[EXERCISE BRIEF] Rewrite every line of the items below as a numbered list, skipping blank lines. Omit the pictures from your list.

══ THE RECORDS

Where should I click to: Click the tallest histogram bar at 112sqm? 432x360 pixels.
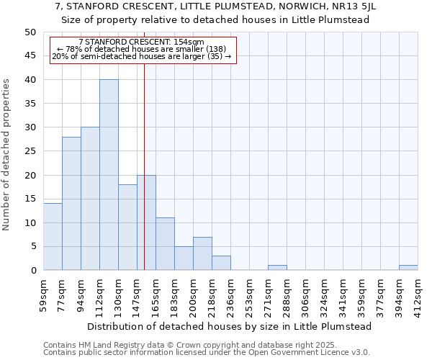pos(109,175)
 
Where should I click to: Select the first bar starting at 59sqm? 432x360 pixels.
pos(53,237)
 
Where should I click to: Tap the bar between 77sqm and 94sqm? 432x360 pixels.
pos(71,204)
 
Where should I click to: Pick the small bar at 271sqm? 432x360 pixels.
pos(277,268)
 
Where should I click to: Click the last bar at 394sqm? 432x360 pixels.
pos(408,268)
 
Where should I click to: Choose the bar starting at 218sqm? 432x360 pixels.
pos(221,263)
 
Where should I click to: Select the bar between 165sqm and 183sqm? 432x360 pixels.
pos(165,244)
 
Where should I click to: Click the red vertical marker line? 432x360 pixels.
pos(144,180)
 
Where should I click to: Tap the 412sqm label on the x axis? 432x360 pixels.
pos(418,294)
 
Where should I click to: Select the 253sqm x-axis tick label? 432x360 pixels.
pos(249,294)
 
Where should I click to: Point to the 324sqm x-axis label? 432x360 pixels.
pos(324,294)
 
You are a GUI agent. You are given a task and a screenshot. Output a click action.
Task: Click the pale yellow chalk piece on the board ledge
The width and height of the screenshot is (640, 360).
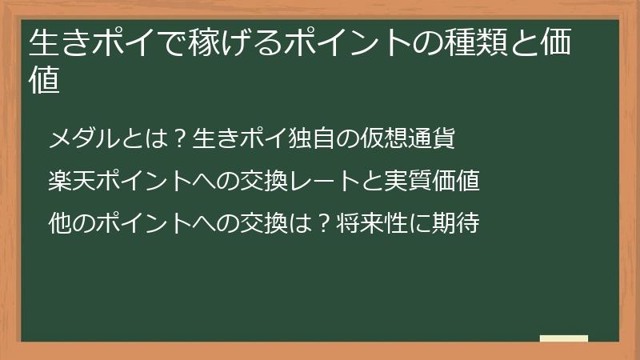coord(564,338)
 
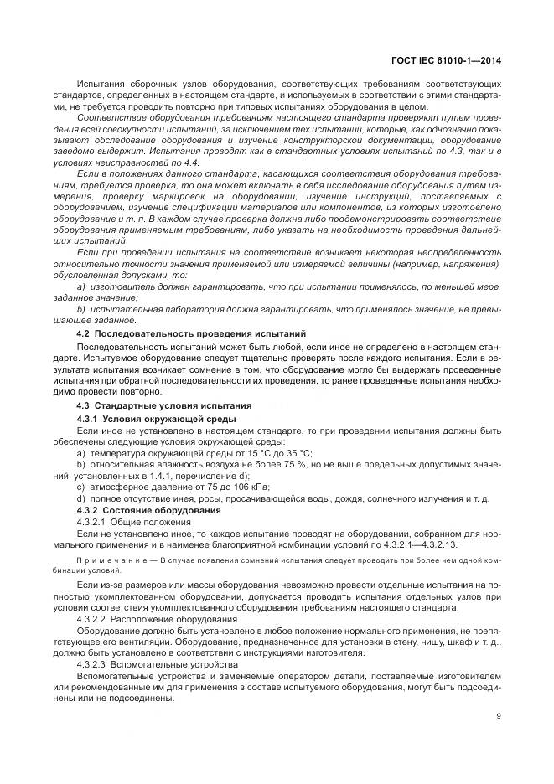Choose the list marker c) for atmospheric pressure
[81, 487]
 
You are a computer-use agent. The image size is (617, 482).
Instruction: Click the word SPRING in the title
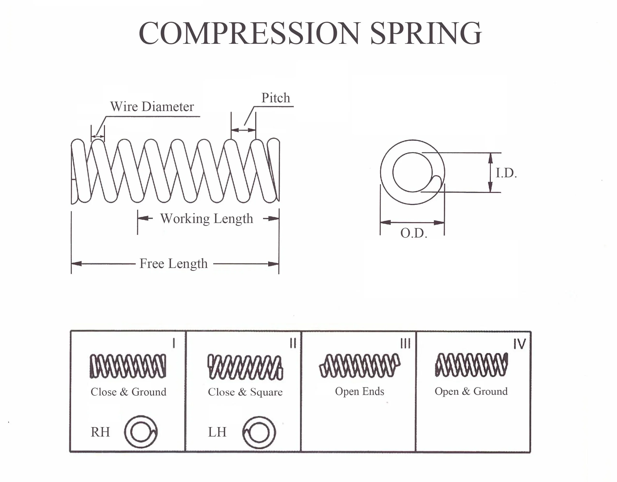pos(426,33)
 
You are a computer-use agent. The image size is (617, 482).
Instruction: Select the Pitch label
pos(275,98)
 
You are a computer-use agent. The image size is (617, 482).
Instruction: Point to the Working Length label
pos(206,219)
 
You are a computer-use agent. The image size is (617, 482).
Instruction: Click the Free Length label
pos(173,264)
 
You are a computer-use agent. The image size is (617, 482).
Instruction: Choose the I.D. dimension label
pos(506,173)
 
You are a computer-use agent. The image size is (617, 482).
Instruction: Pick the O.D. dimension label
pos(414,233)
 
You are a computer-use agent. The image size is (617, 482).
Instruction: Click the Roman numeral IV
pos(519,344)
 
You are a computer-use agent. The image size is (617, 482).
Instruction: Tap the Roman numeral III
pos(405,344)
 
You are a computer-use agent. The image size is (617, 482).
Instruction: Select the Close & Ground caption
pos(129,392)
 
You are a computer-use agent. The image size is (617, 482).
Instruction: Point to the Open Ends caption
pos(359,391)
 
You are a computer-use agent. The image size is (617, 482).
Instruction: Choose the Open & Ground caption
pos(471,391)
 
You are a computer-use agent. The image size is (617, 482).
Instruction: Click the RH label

════

[EXERCISE OUTPUT]
1. Where should I click to: Click the tallest histogram bar at 112sqm? 432x360 pixels.
2. pos(109,175)
3. Where should I click to: Select the first bar starting at 59sqm? 432x360 pixels.
4. pos(53,237)
5. Where should I click to: Tap the bar between 77sqm and 94sqm? 432x360 pixels.
6. pos(71,204)
7. Where should I click to: Pick the small bar at 271sqm? 432x360 pixels.
8. pos(277,268)
9. Where should I click to: Click the last bar at 394sqm? 432x360 pixels.
10. pos(408,268)
11. Where should I click to: Choose the bar starting at 218sqm? 432x360 pixels.
12. pos(221,263)
13. Where should I click to: Select the bar between 165sqm and 183sqm? 432x360 pixels.
14. pos(165,244)
15. Where should I click to: Click the red vertical marker line? 432x360 pixels.
16. pos(144,180)
17. Where should I click to: Tap the 412sqm label on the x axis? 432x360 pixels.
18. pos(418,294)
19. Where should I click to: Select the 253sqm x-axis tick label? 432x360 pixels.
20. pos(249,294)
21. Where should I click to: Point to the 324sqm x-axis label? 432x360 pixels.
22. pos(324,294)
23. You are a GUI agent. You are given a task and a screenshot. Output a click action.
24. Task: Click the pale yellow chalk piece on the board ledge
25. The width and height of the screenshot is (640, 360).
26. coord(564,338)
27. Choose the list marker c) for atmospheric pressure
28. [81, 487]
29. You are a computer-use agent. The image size is (617, 482).
30. Instruction: Click the word SPRING in the title
31. pos(426,33)
32. You are a computer-use agent. The image size is (617, 482).
33. Instruction: Select the Pitch label
34. pos(275,98)
35. You are a computer-use agent. The image size is (617, 482).
36. Instruction: Point to the Working Length label
37. pos(206,219)
38. You are a computer-use agent. The image size is (617, 482).
39. Instruction: Click the Free Length label
40. pos(173,264)
41. You are a computer-use agent. The image size is (617, 482).
42. Instruction: Choose the I.D. dimension label
43. pos(506,173)
44. You are a computer-use agent. The image size is (617, 482).
45. Instruction: Pick the O.D. dimension label
46. pos(414,233)
47. You are a computer-use agent. The image size is (617, 482).
48. Instruction: Click the Roman numeral IV
49. pos(519,344)
50. You are a computer-use agent. The image size is (617, 482).
51. Instruction: Tap the Roman numeral III
52. pos(405,344)
53. You are a computer-use agent. The image size is (617, 482).
54. Instruction: Select the Close & Ground caption
55. pos(129,392)
56. You are a computer-use agent. The image size is (617, 482).
57. Instruction: Point to the Open Ends caption
58. pos(359,391)
59. You are a computer-use agent. The image size is (617, 482).
60. Instruction: Choose the Open & Ground caption
61. pos(471,391)
62. You are a computer-use agent. The image size is (617, 482).
63. Instruction: Click the RH label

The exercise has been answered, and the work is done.